Do we think it extends out beyond that, I can’t – I think right now we feel comfortable thinking about it as a second half of 2020 update and as we gather additional information we’ll provide updates to the investors and our community and stakeholders as we learn more. But right now it is really a line that we’ll have an update for both 01 and 02 for the second half of this year, taking into account those delays.
I think if we think about the expenses, it’s a good question as well. With regards to our current cash burn, I think for 2020 you could think about it being similar to what we’ve experienced in the last few years as well in terms of the operating expenses. You know we do have the three clinical trials ongoing now, we have the expansion cohort for CYAD-101 coming onboard and that continues to be the bulk of the expense any of the associated supported those programs are our manufacturing, etcetera.
So I think from an operating expense consideration, I think you would see it reflect what we’ve seen in the past. If some of those enrolment delays become prolonged, you could see potential savings, but I don’t see it really having a major impact on how we’re thinking about cash expense for the year and the guidance that we have with regards to having treasury position that should take us through the end of first half of next year.
Okay, thank you.
Thank you, Sandra.
Thank you. [Operator Instructions] Currently no questions coming through at the moment, sir.
Okay, wonderful.

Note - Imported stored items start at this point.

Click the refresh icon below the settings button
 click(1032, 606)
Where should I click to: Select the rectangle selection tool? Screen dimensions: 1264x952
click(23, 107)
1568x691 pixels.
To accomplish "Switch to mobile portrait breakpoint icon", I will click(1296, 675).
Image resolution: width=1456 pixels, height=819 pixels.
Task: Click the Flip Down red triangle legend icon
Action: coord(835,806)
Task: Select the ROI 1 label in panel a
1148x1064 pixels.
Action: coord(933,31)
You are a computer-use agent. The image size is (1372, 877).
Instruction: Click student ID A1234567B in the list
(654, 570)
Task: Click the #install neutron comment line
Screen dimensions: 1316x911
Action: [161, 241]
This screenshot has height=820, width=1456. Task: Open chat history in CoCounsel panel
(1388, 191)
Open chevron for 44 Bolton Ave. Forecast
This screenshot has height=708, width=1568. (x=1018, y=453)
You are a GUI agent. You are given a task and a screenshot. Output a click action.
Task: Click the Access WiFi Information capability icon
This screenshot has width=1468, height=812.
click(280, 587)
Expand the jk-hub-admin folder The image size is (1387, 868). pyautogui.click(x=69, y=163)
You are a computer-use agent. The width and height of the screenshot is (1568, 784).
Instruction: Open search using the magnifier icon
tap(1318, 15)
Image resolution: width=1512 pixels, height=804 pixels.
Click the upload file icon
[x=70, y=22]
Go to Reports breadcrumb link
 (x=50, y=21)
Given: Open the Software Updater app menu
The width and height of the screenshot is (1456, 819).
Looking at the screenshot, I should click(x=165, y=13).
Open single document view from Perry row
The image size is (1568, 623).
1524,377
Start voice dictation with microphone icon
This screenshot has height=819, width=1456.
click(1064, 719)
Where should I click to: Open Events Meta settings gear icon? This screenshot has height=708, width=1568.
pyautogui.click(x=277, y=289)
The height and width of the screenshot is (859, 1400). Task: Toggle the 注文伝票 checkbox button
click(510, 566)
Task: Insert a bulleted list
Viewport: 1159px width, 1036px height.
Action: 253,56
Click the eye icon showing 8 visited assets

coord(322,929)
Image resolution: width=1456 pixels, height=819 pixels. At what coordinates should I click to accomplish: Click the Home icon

Well, again I wanted to thank you everyone for joining our call today and we look forward to speaking with you all soon, again, and please in this current environment, please stay safe and healthy. We look forward to coming across and continuing the discussion over the coming months.
Thank you. Ladies and gentlemen, that does conclude our conference for today. Thank you all for participating. You may now disconnect. Speakers please stand by.